- Selection -
========

ChartQA#

Overview#

ChartQA is a benchmark designed to evaluate question-answering capabilities over charts and data visualizations. It tests both visual reasoning and logical understanding of various chart types including bar charts, line graphs, and pie charts.

Task Description#

  • Task Type: Chart Question Answering

  • Input: Chart image + natural language question

  • Output: Single word or numerical answer

  • Domains: Data visualization, visual reasoning, numerical reasoning

Key Features#

  • Covers diverse chart types (bar, line, pie, scatter plots)

  • Includes both human-written and augmented test questions

  • Requires understanding of chart structure and data relationships

  • Tests both visual extraction and logical reasoning abilities

  • Questions range from simple data lookup to complex reasoning

Evaluation Notes#

  • Default evaluation uses the test split with two subsets:

    • human_test: Human-written questions

    • augmented_test: Automatically generated questions

  • Primary metric: Relaxed Accuracy (allows minor variations in answers)

========

- Dataset content -
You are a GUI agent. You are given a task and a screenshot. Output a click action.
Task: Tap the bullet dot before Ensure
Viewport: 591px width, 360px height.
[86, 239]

========

- Task requirements -
1. Using the ChartQA page, explain in one to three sentences what makes the benchmark's primary metric "relaxed."
2. According to the ChartQA page, what form does the expected output take?
3. Swap "line graphs" for "scatter plots" and repeat the ChartQA page, starting with "ChartQA is a" and going on through "and pie charts.".

- Solutions to the problems -
1. The primary metric is Relaxed Accuracy, which allows minor variations in answers. A response can therefore count as correct without matching the expected answer exactly.

2. A single word or numerical answer.

3.
ChartQA is a benchmark designed to evaluate question-answering capabilities over charts and data visualizations. It tests both visual reasoning and logical understanding of various chart types including bar charts, scatter plots, and pie charts.